== Segment start ==

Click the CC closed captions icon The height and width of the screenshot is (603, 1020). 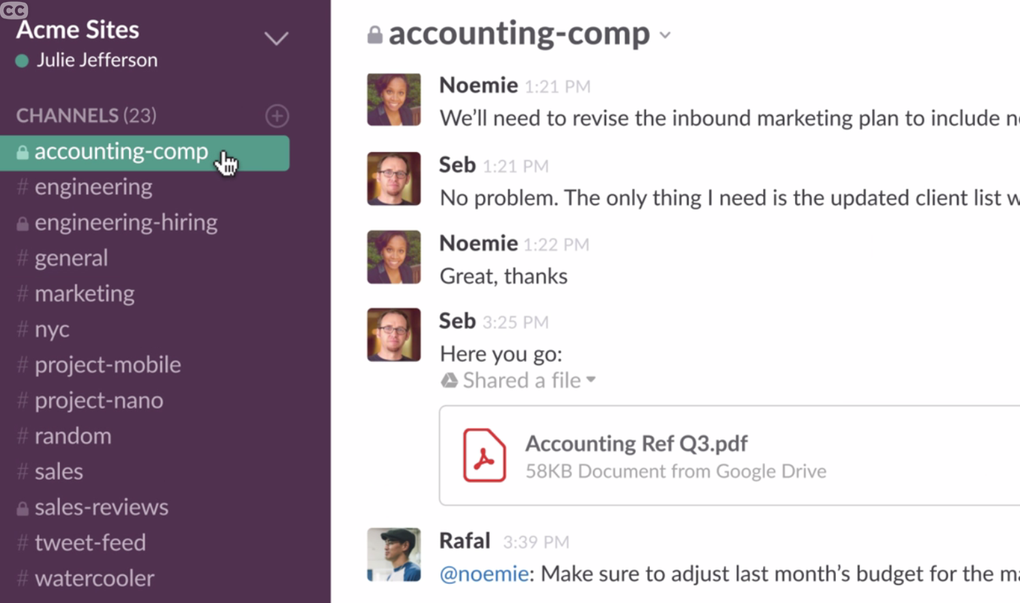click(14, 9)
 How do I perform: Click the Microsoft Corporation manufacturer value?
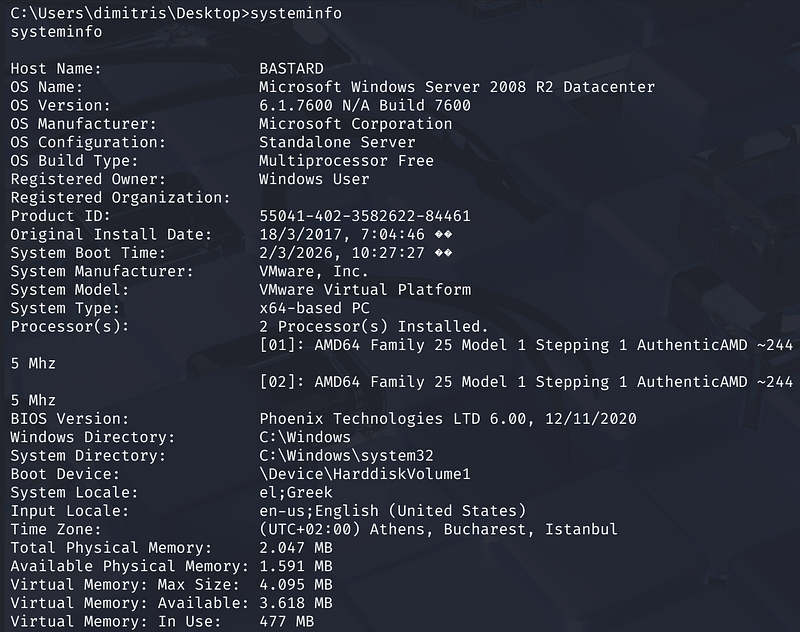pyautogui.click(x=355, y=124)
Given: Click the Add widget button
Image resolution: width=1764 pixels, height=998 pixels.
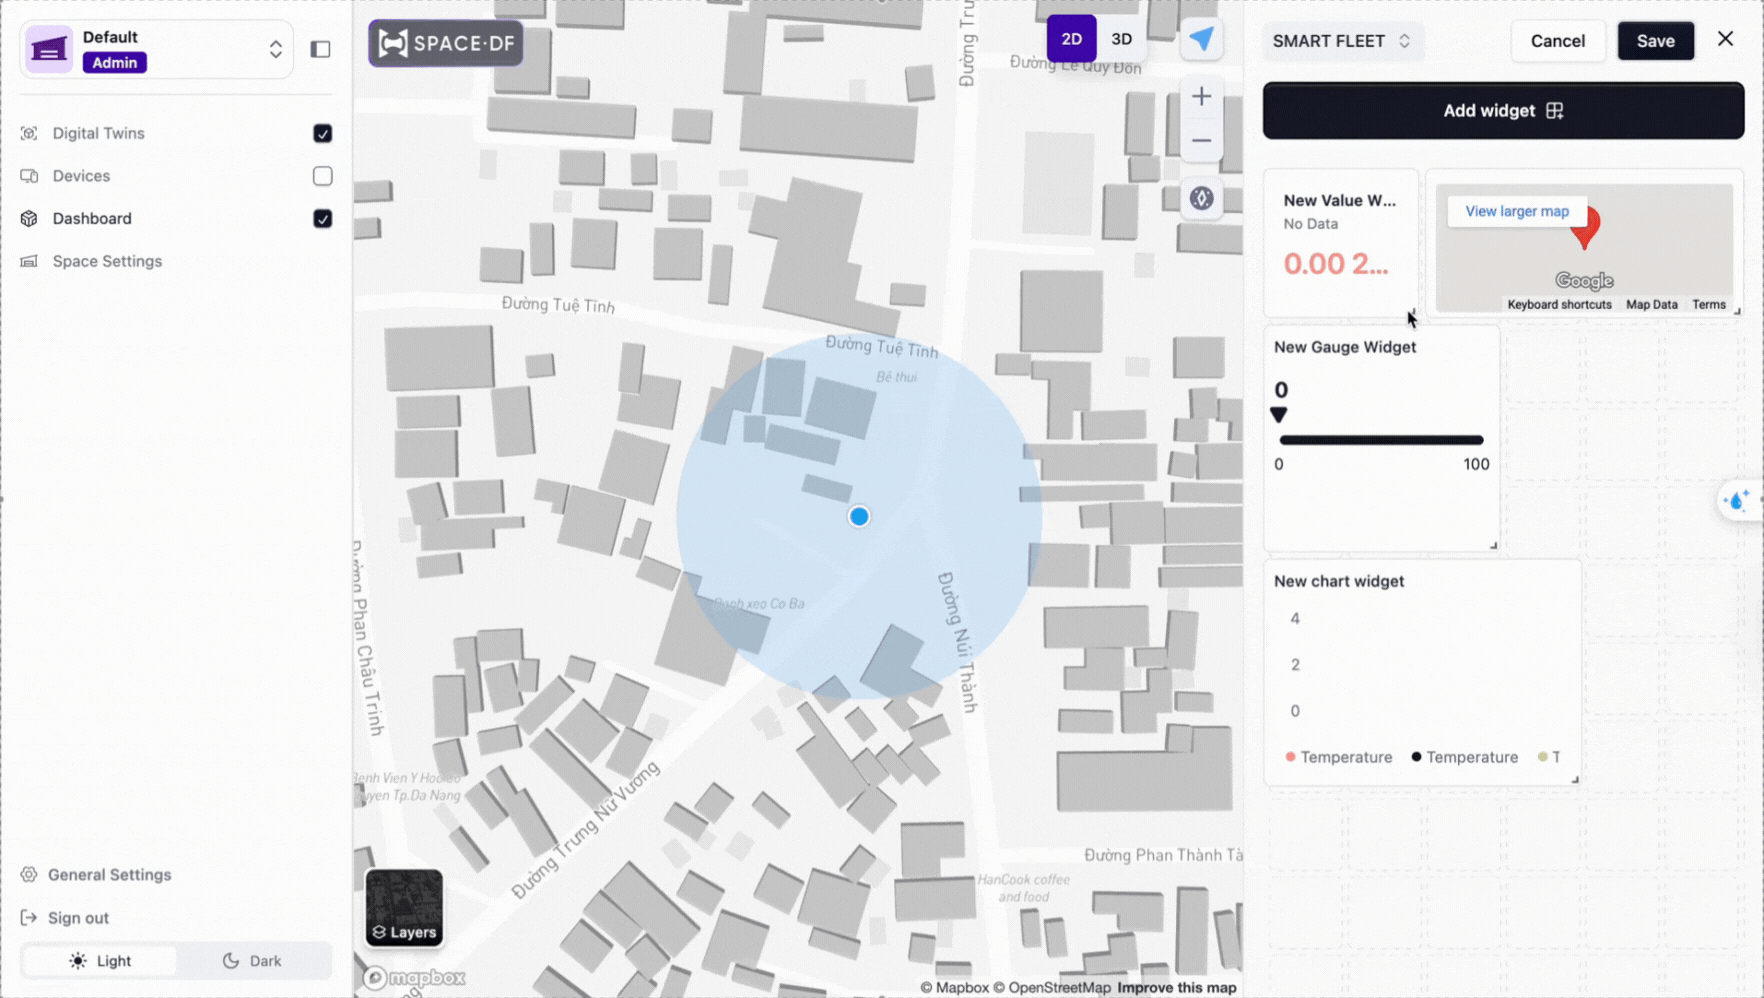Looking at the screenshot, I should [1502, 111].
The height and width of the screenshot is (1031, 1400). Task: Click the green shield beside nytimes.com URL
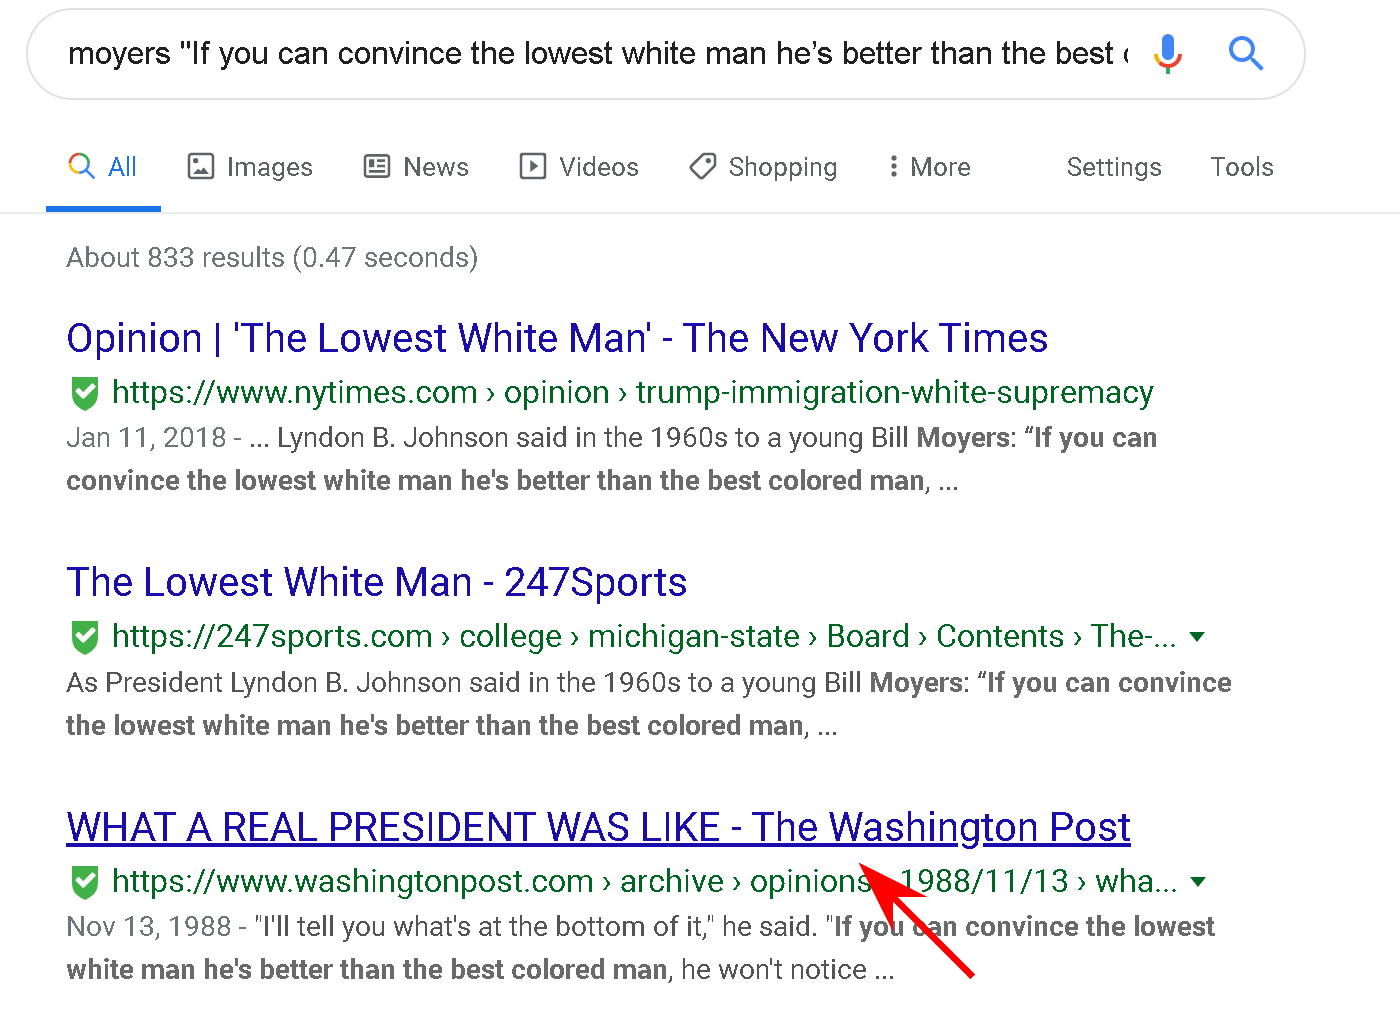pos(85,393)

== Segment end ==

_What you will do:_ Locate the line containing "Given: Click the Add widget button" in the records above, then output it and every line after it through the last, excluding pictures.

_Your response:_
Given: Click the Add widget button
Image resolution: width=1764 pixels, height=998 pixels.
Looking at the screenshot, I should [1502, 111].
The height and width of the screenshot is (1031, 1400). Task: Click the green shield beside nytimes.com URL
pos(85,393)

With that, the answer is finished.